Lula convida diretor da OMS a apresentar o SUS a Donald Trump
O presidente Luiz Inácio Lula da Silva convidou o diretor-geral da Organização Mundial da Saúde (OMS), Tedros Adhanom, a demonstrar o Sistema Único de Saúde (SUS) brasileiro ao ex-presidente dos Estados Unidos, Donald Trump. O convite foi feito nesta terça-feira (28), durante visita de Adhanom a equipamentos do hospital federal do Andaraí, no Rio de Janeiro, onde também estava presente o ministro da Saúde, Alexandre Padilha.
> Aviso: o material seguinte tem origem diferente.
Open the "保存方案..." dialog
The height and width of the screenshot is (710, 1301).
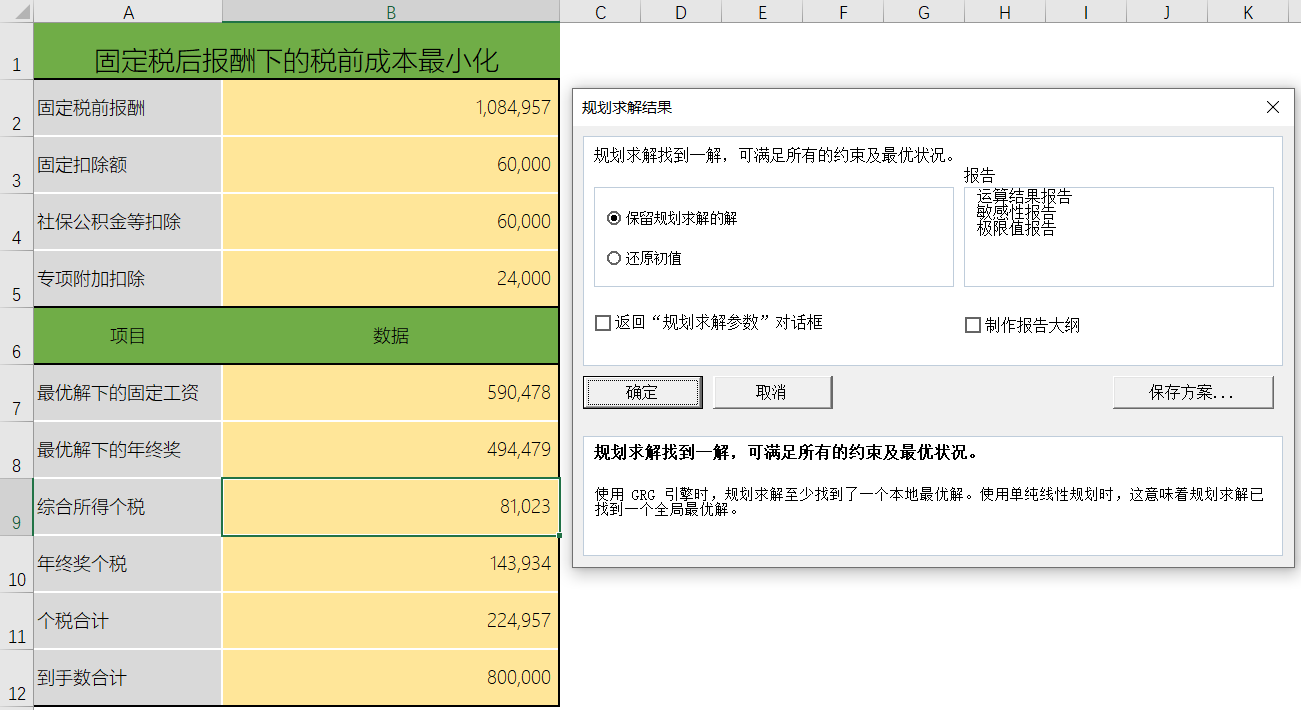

Lula argumentou que o SUS oferece tratamento de qualidade a todos os cidadãos, independentemente de sua condição financeira, em contraste com possíveis cortes de verba que Trump teria anunciado para a OMS.
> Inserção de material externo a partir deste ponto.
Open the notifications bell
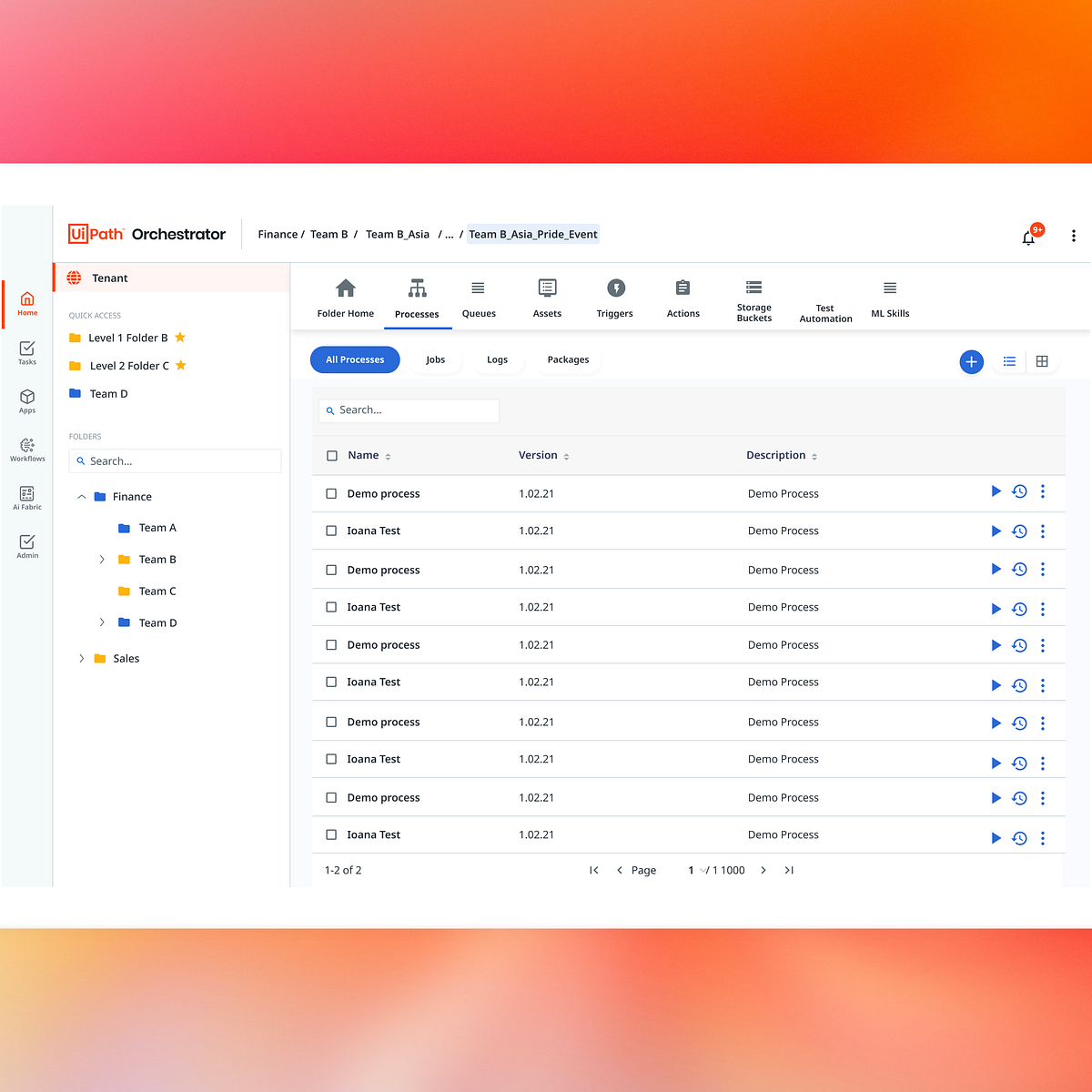tap(1028, 237)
“Quando você puder conversar com o presidente Trump —ele que anunciou que ia cortar verba da OMS—, diga para ele como um país que não é rico como os EUA consegue garantir a cada cidadão brasileiro o mesmo tratamento de saúde que terá o presidente da República”, declarou Lula. Ele exemplificou a universalidade do atendimento ao relatar sua própria experiência com radioterapia para tratar um câncer de pele, afirmando que o tratamento foi realizado em equipamentos acessíveis a qualquer cidadão brasileiro, inclusive os mais humildes.
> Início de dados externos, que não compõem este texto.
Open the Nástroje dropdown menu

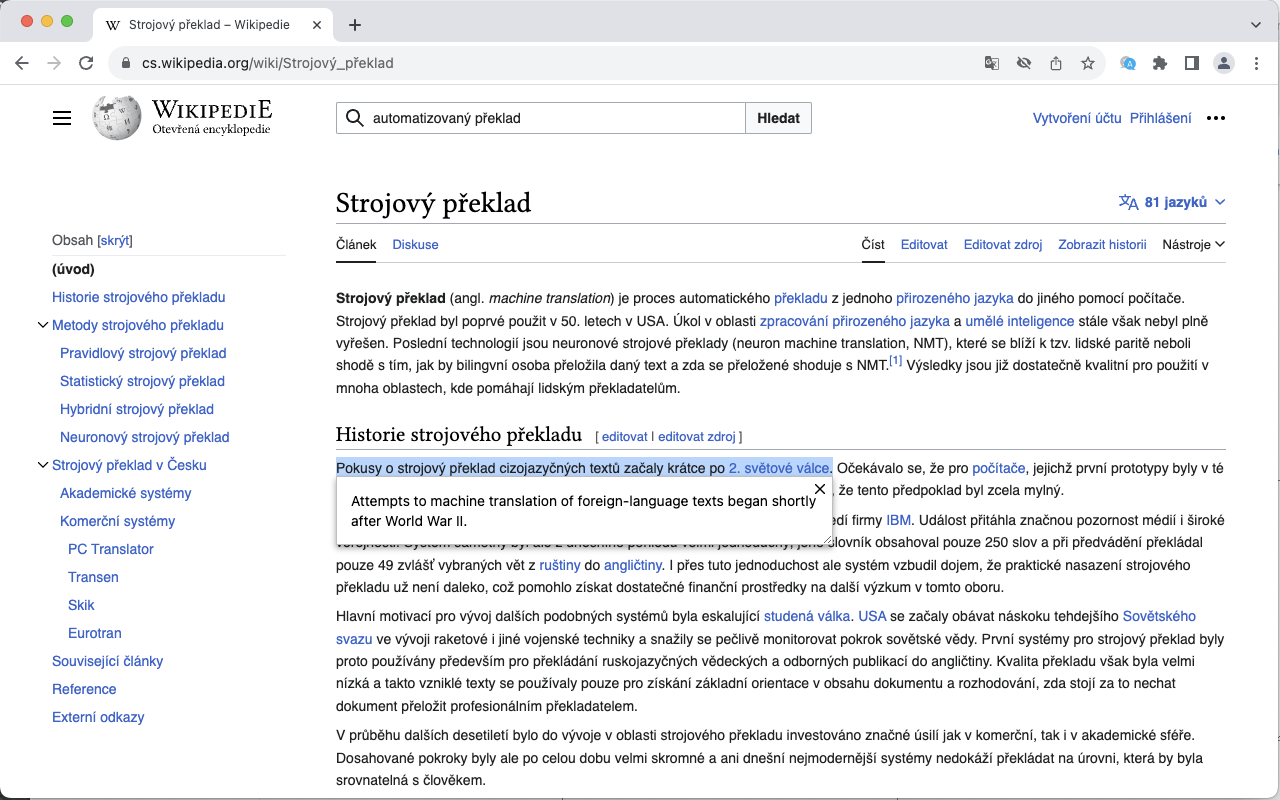click(x=1192, y=244)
Lula enfatizou que o tratamento de saúde é um direito universal, não um privilégio de poucos. “Se ele precisar fazer radioterapia, ele vai fazer numa máquina que o Trump fará, que o Xi Jinping fará, que o Vladimir Putin fará e que o Lula fará. Ou seja, tratamento de saúde não é para rico, é para quem tá doente”, acrescentou o presidente.
A visita de Adhanom ao Brasil ocorre em meio à conferência internacional Aids 2026, que começou no domingo (27) no Rio e segue até sexta-feira (31). O governo brasileiro tem interpretado as ações de Trump como tentativas de interferência nas eleições do país. Recentemente, o Itamaraty negou vistos a dois funcionários do Departamento de Estado dos EUA que, segundo o jornal The Washington Post, teriam como objetivo lançar dúvidas sobre a integridade do processo eleitoral brasileiro. Além disso, novas tarifas foram impostas por Trump a produtos brasileiros, e a proximidade de membros da família Bolsonaro com o governo americano tem sido monitorada.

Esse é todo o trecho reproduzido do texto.